La Cueva de la Hidra

Vivir para Contarlo

En una agenda pública marcada por los hechos de Tlatlaya, los muertos y desaparecidos de Ayotzinapa, ser testigos del diálogo inédito entre el Secretario de Gobernación, Miguel Ángel Osorio Chong, y los estudiantes del Politécnico Nacional en plena calle, a las afueras de la Secretaría de Gobernación, los días 30 de septiembre y 3 de octubre nos tomó por sorpresa.

En vísperas de conmemorarse la matanza de Tlaltelolco, un Secretario de Gobernación salió a la calle por primera vez. Lo inédito ocurría. Hubo diálogo. Ofreció soluciones y un nuevo encuentro para dar respuesta al pliego petitorio de los estudiantes. Así se hizo. Queda claro que se trata de un tema de gobernabilidad, de evitar que el conflicto escalara en vísperas de una fecha emblemática.

Si las razones de los estudiantes del Poli tenían o no el tamaño para generar un problema que pusiera en alerta a la autoridad, es un tema del que se hablará los próximos días. Lo cierto es que el tiempo en que se dio el anuncio del nuevo reglamento no fue el propicio. La brillante Dra. Yoloxochitl Bustamante equivocó el momento. No hay conflicto pequeño si éste no se detiene a tiempo. Al final, la marcha del día 2 sería pacífica. El 3 un robusto contingente volvería a sostener el diálogo con el Secretario, quien daría respuesta.

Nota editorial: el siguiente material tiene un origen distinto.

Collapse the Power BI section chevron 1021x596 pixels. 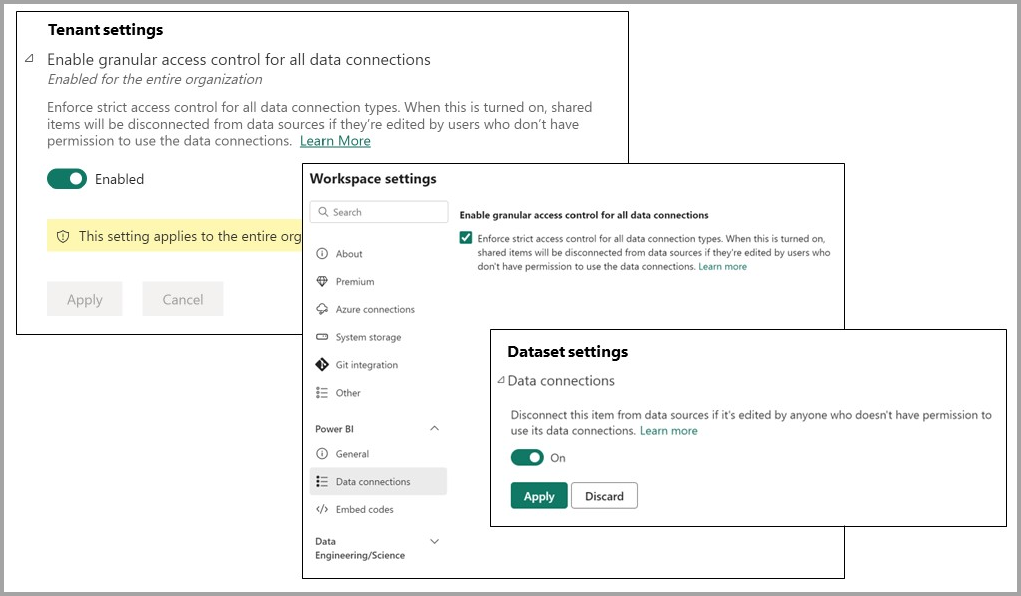click(x=434, y=429)
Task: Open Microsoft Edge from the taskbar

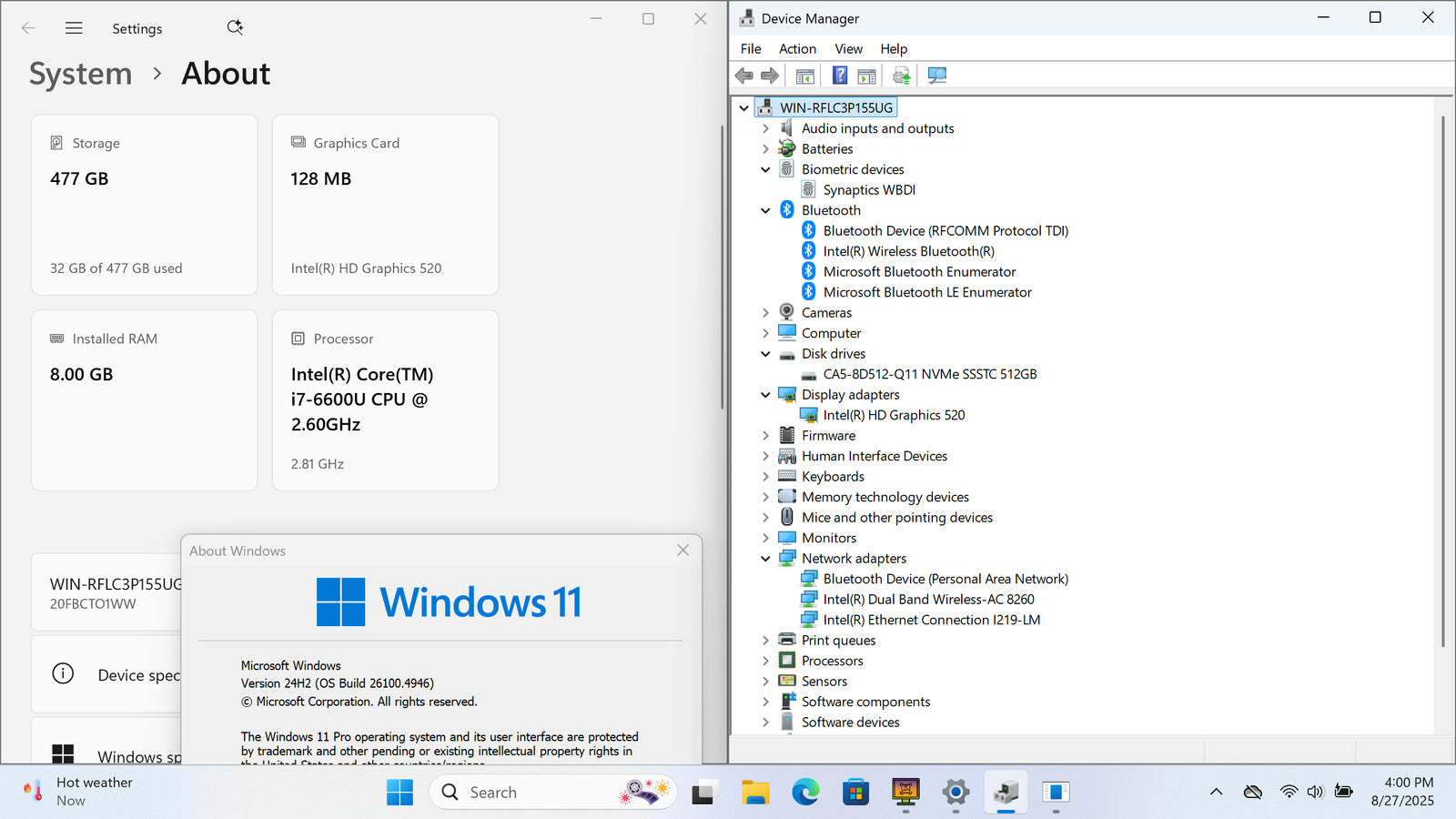Action: click(805, 793)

Si hace 46 años la autoridad hubiera bajado a la calle a encontrarse con los estudiantes, la historia habría sido otra. Pero entonces el autoritarismo en todos los órdenes de la vida se dejaba sentir. La tarde del 2 de octubre del 68 no habría habido tantos muertos, heridos y desaparecidos, y el relevo generacional no se habría quebrado. Se vive para contarlo.

El diálogo que vienen teniendo las autoridades con los estudiantes del Politécnico es, quizá, el mejor homenaje que se pueda rendir a los caídos aquella tarde sangrienta. Que no se olvide. Que no se repita.

Acaba de morir Raúl Álvarez Garín, antes Tomás Cervantes Cabeza de Vaca, también Eduardo Valle, El Búho, líderes del 68. Les sobreviven Gilberto Guevara Niebla, Luis González de Alba, Salvador Martínez de la Roca, entre otros, así como una generación que ha empezado a morir y que pugnó por el diálogo, la libertad, e hizo de la calle el espacio del debate. Gustavo Díaz Ordaz y Luis Echeverría no lo entendieron.

Por si alguien lo hubiera olvidado, la lucha por la libertad frente al autoritarismo fue el caldo de cultivo que propició el estallamiento del movimiento. Este país está cambiando. Hoy la plaza pública es un hecho.